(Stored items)
-- Opening Marker --

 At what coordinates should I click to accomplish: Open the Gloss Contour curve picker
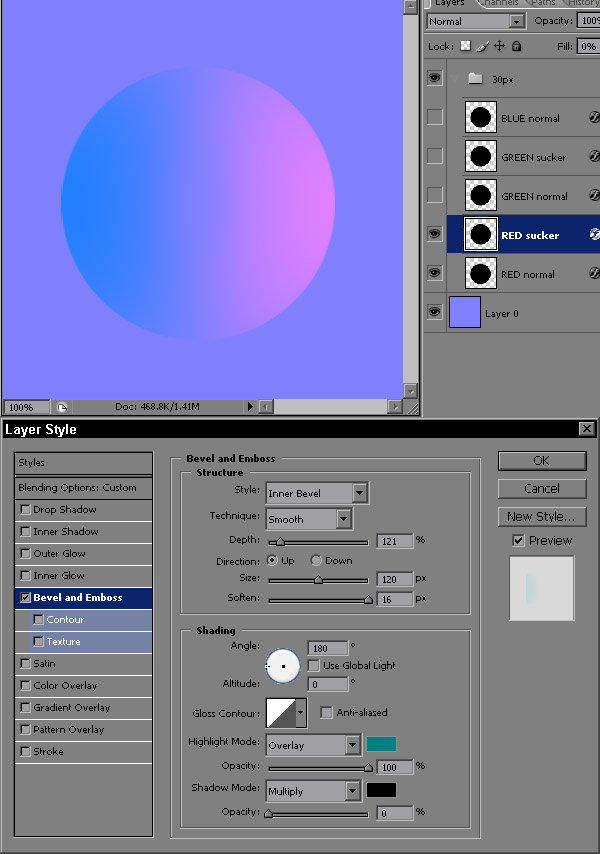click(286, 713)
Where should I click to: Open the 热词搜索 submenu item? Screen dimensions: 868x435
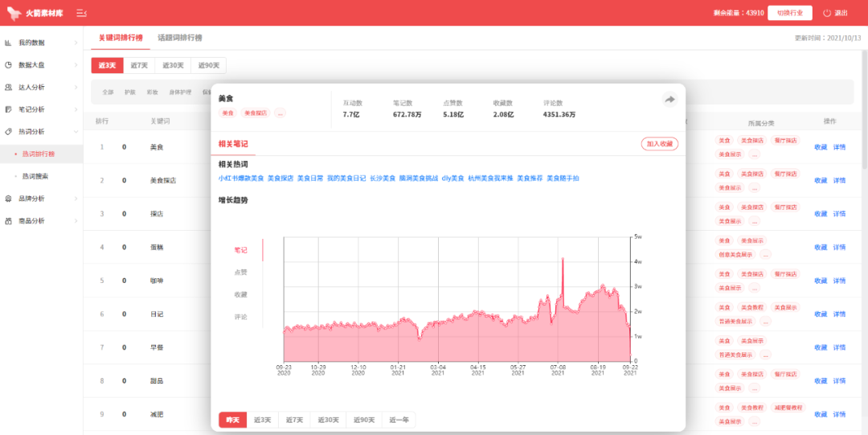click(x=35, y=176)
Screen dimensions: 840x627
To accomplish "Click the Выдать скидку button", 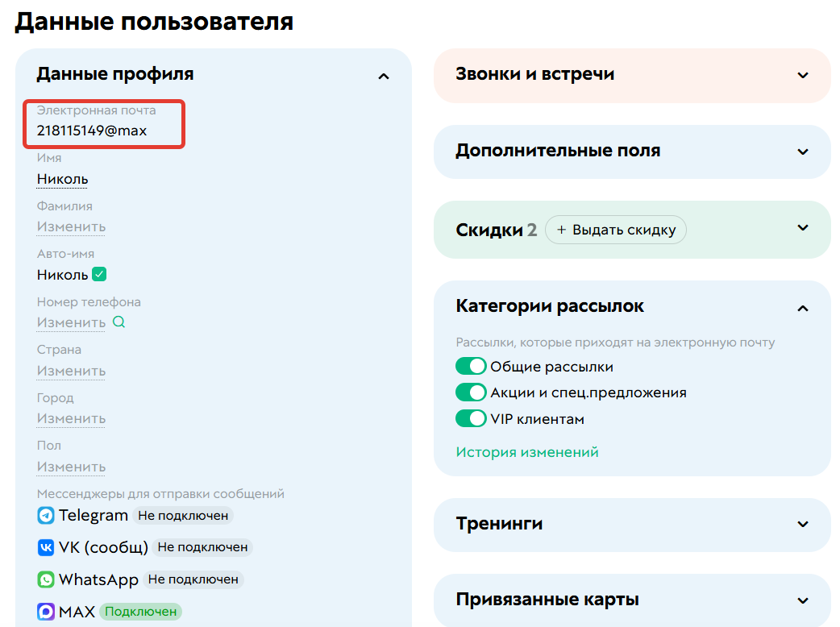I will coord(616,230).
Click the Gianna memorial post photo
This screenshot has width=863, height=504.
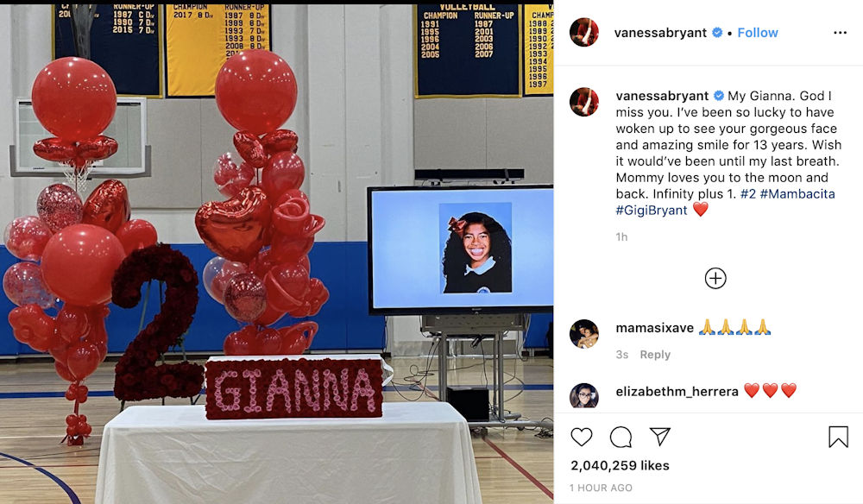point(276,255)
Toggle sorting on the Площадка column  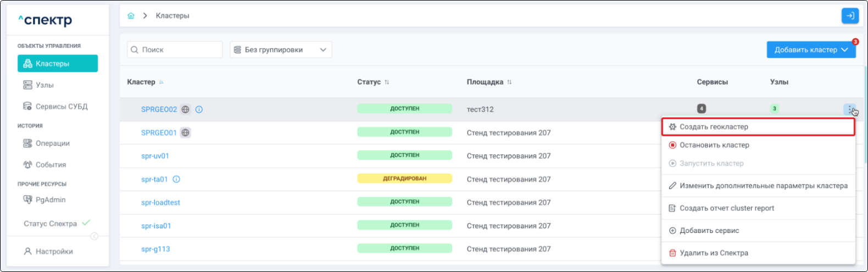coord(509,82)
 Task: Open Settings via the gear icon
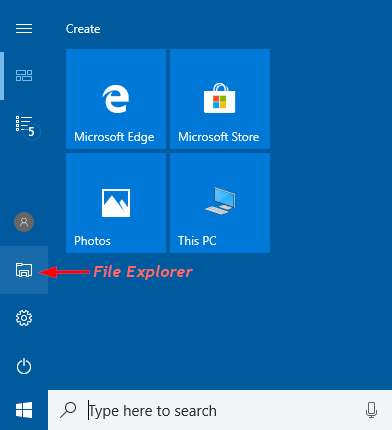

-- Closing Marker --

**Requirement**:
Transcribe the entries from their first line to the line that holds "Screen dimensions: 840x627", both included, and skip every picture.

**Answer for this exercise**:
 At what coordinates should I click to accomplish: Open the Gloss Contour curve picker
click(286, 713)
Where should I click to: Open the 热词搜索 submenu item? Screen dimensions: 868x435
click(x=35, y=176)
Screen dimensions: 840x627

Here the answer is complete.